VeriGeo Generates Verified Geometry Questions with Controllable Constraints.

Xiaoxian Duan, Zequn Liu, Yingce Xia· June 15, 2026 View original

Summary

This paper introduces VeriGeo, a framework for generating geometry problems with diagrams and solutions that are mutually consistent and verifiable. It uses an Author agent and a Solver agent with a shared action sequence, employing a three-stage verification pipeline to ensure numerical and analytical consistency, significantly improving the reliability of generated problems.

Generating reliable geometry problems for AI-assisted education or multimodal reasoning is challenging because the problem statement, diagram, constraints, and solution must all be consistent. Existing methods often compromise between flexibility and validity. VeriGeo addresses this by offering a controllable geometry generation framework grounded in executable reasoning traces. It features an Author agent that creates problems and diagrams based on user constraints (like concepts and difficulty), and a Solver agent that produces a proof-aligned solution. Both agents utilize a shared action sequence that links natural language, diagrams, geometric constraints, and proof steps into a verifiable representation. A crucial component is its three-stage verification pipeline, which checks for numerical consistency, analytical realizability, and global consistency. This pipeline uses verification-guided reflection to repair recoverable errors or reject unrecoverable ones. The framework significantly improves the reliability of generated problems, and fine-tuning LLMs on VeriGeo's synthetic data has led to state-of-the-art performance in geometry reasoning benchmarks.

Why it matters

For professionals in EdTech, AI development for education, or those working on multimodal reasoning systems, VeriGeo offers a robust method for creating high-quality, verifiable synthetic data. This can accelerate the development of intelligent tutoring systems and improve the training of AI models in complex mathematical domains.

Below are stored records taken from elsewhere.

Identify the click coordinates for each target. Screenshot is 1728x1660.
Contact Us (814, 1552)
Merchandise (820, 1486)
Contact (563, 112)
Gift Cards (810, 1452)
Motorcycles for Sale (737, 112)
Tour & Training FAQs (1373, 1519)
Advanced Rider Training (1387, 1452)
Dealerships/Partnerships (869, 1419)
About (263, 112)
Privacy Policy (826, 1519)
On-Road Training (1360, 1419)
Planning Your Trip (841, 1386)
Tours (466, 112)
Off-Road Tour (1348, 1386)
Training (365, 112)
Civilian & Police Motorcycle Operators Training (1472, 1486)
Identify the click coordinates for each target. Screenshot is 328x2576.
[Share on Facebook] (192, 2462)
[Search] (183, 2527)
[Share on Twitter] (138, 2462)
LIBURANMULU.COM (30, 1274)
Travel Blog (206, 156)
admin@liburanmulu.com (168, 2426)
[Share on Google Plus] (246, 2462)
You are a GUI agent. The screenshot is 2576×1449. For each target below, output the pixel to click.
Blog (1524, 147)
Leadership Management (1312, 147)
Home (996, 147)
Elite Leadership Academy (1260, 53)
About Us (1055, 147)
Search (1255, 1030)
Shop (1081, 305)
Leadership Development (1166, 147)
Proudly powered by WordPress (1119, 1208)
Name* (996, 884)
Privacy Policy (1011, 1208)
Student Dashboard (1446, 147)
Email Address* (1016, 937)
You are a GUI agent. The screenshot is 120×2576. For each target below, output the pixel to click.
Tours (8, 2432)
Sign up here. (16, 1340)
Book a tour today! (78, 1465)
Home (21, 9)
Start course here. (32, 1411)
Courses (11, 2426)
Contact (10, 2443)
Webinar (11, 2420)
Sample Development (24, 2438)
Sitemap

How to implement this in your domain

  1. 1Utilize VeriGeo's framework to generate high-quality, verifiable geometry problems for educational platforms.
  2. 2Integrate verification-guided reflection into AI content generation pipelines to improve output reliability.
  3. 3Leverage VeriGeo's synthetic data for fine-tuning multimodal LLMs to enhance their geometry reasoning capabilities.
  4. 4Apply the three-stage verification pipeline concept to other domains requiring consistent problem generation and solution validation.

Who benefits

EdTechAI DevelopmentAcademiaContent CreationGame Development

Key takeaways

  • VeriGeo generates consistent geometry problems with diagrams and solutions.
  • It uses Author and Solver agents with a shared, verifiable action sequence.
  • A three-stage verification pipeline ensures numerical and analytical consistency.
  • Verified synthetic data from VeriGeo improves multimodal geometry reasoning in LLMs.

Original post by Xiaoxian Duan, Zequn Liu, Yingce Xia

"arXiv:2606.14176v1 Announce Type: new Abstract: Geometry problem generation is useful for AI-assisted education and multimodal mathematical reasoning, but reliable synthesis remains difficult because the problem statement, diagram, constraints, and solution should be mutually con…"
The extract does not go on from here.